— Пока ничего, батюшка, — сказала я.
— Милостив бог, милостив, — пророкотал отец Павел. Сопел одышливо, подпирал щеку ладонью. — Смутные времена подошли, прости, господи, наши прегрешенья. Ну, поглядим, посмотрим… А ты, ноги молодые, наведайся к Пуду Ивановичу, не сыщет ли для пастыря духовного нюхательного табаку. Да послушай, чего там люди-то говорят, после мне передашь.
Он грузно оборотился назад, где над классной доской раньше красовался портрет царской семьи и пожевал губами:
— Пустое место.

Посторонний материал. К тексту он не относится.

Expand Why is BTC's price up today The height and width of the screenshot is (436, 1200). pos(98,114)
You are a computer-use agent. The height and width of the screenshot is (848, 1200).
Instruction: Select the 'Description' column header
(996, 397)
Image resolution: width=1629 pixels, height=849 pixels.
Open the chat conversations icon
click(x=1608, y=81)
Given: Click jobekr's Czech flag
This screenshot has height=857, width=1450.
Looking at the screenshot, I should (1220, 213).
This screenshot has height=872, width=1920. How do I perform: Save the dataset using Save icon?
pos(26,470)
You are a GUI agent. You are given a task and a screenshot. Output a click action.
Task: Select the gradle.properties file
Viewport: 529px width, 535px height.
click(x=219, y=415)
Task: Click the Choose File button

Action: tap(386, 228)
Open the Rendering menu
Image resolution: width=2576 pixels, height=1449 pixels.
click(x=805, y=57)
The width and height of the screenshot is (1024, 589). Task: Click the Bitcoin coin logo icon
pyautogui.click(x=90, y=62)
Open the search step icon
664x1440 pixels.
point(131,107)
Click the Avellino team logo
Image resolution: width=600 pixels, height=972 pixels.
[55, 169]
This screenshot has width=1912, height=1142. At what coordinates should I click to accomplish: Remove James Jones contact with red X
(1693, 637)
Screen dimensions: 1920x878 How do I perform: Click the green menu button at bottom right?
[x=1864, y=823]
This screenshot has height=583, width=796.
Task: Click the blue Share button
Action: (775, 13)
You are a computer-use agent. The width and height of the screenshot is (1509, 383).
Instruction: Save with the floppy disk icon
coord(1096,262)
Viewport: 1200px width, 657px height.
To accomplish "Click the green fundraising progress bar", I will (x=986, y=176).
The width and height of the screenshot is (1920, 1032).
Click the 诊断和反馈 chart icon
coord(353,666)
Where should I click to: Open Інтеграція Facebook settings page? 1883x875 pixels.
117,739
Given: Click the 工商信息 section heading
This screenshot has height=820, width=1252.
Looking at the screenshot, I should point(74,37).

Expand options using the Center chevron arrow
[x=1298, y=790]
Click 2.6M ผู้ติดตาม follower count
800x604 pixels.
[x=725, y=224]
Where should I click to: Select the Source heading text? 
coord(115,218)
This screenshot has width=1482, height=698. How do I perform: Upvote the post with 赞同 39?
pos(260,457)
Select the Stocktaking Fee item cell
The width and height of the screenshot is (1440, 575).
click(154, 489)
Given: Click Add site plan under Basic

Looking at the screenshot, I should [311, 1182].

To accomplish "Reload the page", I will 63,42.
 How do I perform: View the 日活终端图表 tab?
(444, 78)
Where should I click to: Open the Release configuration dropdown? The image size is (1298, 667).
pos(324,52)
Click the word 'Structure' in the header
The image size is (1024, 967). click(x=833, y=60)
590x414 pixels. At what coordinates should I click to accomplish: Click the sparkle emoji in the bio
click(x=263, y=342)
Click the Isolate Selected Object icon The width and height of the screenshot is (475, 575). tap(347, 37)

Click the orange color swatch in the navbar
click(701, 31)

Эх-хе-хе…
* * *
Борода растрепана, лысина в поту, — с воплями кидался Пудий Иванович на работника Семена, за медвежью силу и медлительность прозванного Потихоней:
— Где пятиалтынный, пустая рожа?
— Карман дыроватый, — разводил Потихоня руками. — Куда серебрушка закатилась, ума не приложу.
Рассчитываясь с обозниками за овес, Семен потерял пятнадцать копеек.
Да за пятиалтынный-то Пуд удавится. Из церкви идет от заутрени, завидит на дороге конский катыш и то припинает ко двору: в парники пригодится.
— Ты чего тут? — белыми глазами вперился в меня Пудий Иванович. — Хы, с книжками на ремешке… На лешего тебе ученье, коров доить не много надо грамоты.
Уж не пропустит он меня, всегда облает.
И Потихоня в лад хозяину оскалился:
— Тилигенция!
Я шмыгнула мимо них через ворота.
Пудино подворье — целая усадьба. Первый этаж дома каменный, занят лавкой и трактиром. На втором этаже хозяйский верх, жилые горницы, комнаты для проезжающих господ.
Везло из трактира квашеной капустой и треской. Шипела игла, пристукивая по надтреснутой пластинке граммофона, и тяжелый бас выводил:
Вдоль по Питерской,
Да и-эх, по Тверской-Ямской!
Возчики пили чай из самовара и переговаривались:
— Дорога рушится. Притаивает. Как там Флегонтов переезд?
— Вода выступила.
— Да, рано нынь наступает распутица.
Есть под лестницей на хозяйский верх темный закуток. На лавку свалены грудой тулупы обозников. Меня за ними и не углядишь.
Ничего, будет у батюшки табак, чихай он на здоровьичко. Не впервой небось мне за табаком бегать. Добьюсь своего. Не в духе Пудий Иванович, а я погожу… Погожу!
Играл граммофон, тарелки в трактире звякали. И сверху разговор доносился.
— Есть притча, мой друг. О джинне и кувшине, — ловила я обрывки разговора. — Выпустили джинна. Чудно и прекрасно! Между тем стихия слепа и разрушительна. Вы упоены победой, в то время как борьба только началась. Уметь предвосхитить события — удел мыслящей личности.
Проезжий, конечно. Слова произносит твердо, буква по букве, и с пришепетыванием. Из архангельских, поди. Там на многих заводах иностранцы хозяйничают.